By the time he had finished with his studies, Ngowi had built up enough capital. He loaded his own consignment of solar and thermal equipment, and armed with his bachelors degree in renewable energy, he headed back to Arusha to set up his own business.
“The first store we opened was very small but it was in a good location. We marketed ourselves aggressively- marketing our products to schools, governments, hospitals and just about everyone else- convincing them to use our solar panels,” Ngowi explains.
It was not easy at the beginning. Solar was a relatively new energy source to the vast majority of Tanzanians and so business was not moving as rapidly as he had hoped.
“For the first few months, sales were very slow.” Ngowi recalls that during his low moments, he sought solace in his mother – a woman he describes as the most powerful force in his life.

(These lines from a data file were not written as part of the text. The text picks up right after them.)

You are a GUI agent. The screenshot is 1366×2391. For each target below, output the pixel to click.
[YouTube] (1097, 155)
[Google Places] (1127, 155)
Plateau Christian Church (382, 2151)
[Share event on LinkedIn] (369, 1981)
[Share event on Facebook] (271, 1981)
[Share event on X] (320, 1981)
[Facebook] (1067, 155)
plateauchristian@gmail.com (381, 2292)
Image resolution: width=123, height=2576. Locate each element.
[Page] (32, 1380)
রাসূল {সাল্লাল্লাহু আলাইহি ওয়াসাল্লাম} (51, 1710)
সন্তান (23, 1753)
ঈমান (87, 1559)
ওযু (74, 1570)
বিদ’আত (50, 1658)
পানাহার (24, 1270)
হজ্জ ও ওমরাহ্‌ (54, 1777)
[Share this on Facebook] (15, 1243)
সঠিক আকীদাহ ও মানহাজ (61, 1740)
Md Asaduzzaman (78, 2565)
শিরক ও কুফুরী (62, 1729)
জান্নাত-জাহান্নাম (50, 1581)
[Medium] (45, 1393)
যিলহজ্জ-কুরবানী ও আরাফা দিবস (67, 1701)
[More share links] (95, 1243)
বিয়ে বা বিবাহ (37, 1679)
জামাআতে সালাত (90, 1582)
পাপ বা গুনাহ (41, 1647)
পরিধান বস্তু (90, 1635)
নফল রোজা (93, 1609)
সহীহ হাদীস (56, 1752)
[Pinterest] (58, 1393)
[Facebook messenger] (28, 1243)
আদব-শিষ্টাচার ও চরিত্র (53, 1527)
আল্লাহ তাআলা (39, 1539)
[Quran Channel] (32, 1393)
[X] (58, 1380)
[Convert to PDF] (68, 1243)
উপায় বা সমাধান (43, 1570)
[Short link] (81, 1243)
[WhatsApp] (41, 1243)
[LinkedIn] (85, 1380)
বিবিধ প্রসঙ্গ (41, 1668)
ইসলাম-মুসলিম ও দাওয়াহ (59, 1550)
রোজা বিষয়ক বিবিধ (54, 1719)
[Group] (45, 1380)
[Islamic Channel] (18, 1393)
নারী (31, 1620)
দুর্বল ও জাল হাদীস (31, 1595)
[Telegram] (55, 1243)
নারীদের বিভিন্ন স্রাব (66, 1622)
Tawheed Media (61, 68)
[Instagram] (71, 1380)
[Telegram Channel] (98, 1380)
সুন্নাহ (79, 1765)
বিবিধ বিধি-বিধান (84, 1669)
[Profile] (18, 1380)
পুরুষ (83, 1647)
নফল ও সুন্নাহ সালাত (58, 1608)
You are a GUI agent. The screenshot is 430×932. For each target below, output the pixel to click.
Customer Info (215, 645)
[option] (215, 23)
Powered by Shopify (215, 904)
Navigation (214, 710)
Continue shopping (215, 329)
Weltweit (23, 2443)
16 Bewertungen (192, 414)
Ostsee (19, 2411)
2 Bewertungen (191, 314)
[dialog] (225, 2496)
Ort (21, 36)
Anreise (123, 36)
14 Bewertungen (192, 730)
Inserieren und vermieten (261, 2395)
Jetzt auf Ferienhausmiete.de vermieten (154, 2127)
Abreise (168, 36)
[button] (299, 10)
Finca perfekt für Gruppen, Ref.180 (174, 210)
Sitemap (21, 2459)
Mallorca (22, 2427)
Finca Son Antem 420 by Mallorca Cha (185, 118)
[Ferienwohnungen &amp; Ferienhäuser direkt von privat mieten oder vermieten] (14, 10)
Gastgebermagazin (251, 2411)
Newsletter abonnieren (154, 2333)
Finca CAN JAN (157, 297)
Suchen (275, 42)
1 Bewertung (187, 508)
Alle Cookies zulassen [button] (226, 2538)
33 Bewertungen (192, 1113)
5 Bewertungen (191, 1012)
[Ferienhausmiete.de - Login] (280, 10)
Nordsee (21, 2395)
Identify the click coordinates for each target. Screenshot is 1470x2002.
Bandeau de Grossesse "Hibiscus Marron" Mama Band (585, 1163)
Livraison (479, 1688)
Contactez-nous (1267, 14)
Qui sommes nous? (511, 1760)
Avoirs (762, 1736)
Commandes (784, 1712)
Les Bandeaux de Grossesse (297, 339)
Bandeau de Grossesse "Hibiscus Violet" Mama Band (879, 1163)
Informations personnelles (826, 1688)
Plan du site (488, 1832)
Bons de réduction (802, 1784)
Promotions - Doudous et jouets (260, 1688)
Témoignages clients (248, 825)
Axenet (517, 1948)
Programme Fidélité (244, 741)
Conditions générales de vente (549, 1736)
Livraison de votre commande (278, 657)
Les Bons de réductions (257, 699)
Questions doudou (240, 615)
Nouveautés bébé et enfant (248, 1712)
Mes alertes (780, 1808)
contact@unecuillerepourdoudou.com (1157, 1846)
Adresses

“She just kept me going, always giving me words of encouragement. There were times I felt like I was in the wrong business, and I just thought I should count my losses and back out. But Mama asked me to continue. Sometimes it’s very important that you have someone who believes in you,” he says with philosophical flair.
Ngowi kept marketing his business, sending proposals to everyone he could think of. With time, and as the media championed the cause for alternative energy sources, business began to pick up for Ngowi.
His company, Helvetic Solar was the only company based in Arusha offering solar products. “Whoever needed solar in Arusha had to come to us. Our other competitors were in Dar Es Salaam, but it’s a distance away. We had the market.”
Business picked up tremendously for Ngowi from 2007. As his company installed solar panels and related products for smaller clients, the word spread across to contacts everywhere. Soon, government agencies, Non-Governmental Organizations and multinational corporations started asking Helvetic Solar to provide them with solar products.
It’s been on a growth path ever since. In 2011, the company did $2.8 million in revenues, then $6.8 million in 2012. The company is in line to do $10 million revenues this year. Some of Helvetic’s major clients include the United Nations, the Tanzanian Army, WorldVision, and the Lutheran Church, among others.
Ngowi is expanding outside Tanzania. Helvetic now supplies solar to a number of government institutions in Rwanda. “It’s great for us because neighboring governments issue tenders, and they look at your portfolio and the clients you’ve catered to, and they see we’ve got a good track record and excellent products. So it’s easy for us to get awarded contracts,” Ngowi explains.
While Ngowi has made a small fortune in renewable energy contracting –an estimated $5 million, he is reinvesting his fortune in real estate and tourism. He owns stakes in a couple of hotel lodges in Arusha, and he’s expanding his property portfolio. His success has earned him a number of accolades. KPMG East Africa named Helvetic Solar Contractors the Fastest Growing and Number One Company in a survey of the Top 100 Mid Sized Companies in Tanzania for the year 2012 – 2013. Ngowi was recently nominated for Africa’s Young Person of the Year award by The Future Awards – a popular annual award that has been referred to as the ‘Nobel prize for young Africans’.
Ngowi laments the difficulty in accessing funding as the biggest challenge in doing business in Tanzania. “It remains a key problem simply because most of our financial institutions require collateral, and usually you have to oversecure your loan. Sometimes you’re over securing by 65%- 70%. It’s not easy,” he says.
“I wish we could have a proper banking structure where you could get funds based on the contracts you’ve been awarded. Also, there’s a massive infrastructure deficit – and skill. I deal with electrical engineers and you need to change into solar engineers and the skills are very difficult to get here so sometimes you need to import them,” Ngowi adds.
But challenges aside, Ngowi is motivated for even bigger success. He plans to make Helvetic Solar a $100 million company within the next five years. And Ngowi, a devout Christian who credits much of his success to divine providence, tells me it’s very possible. “If God has brought me this far, I know he’s going to take me there,” he says matter-of-factly.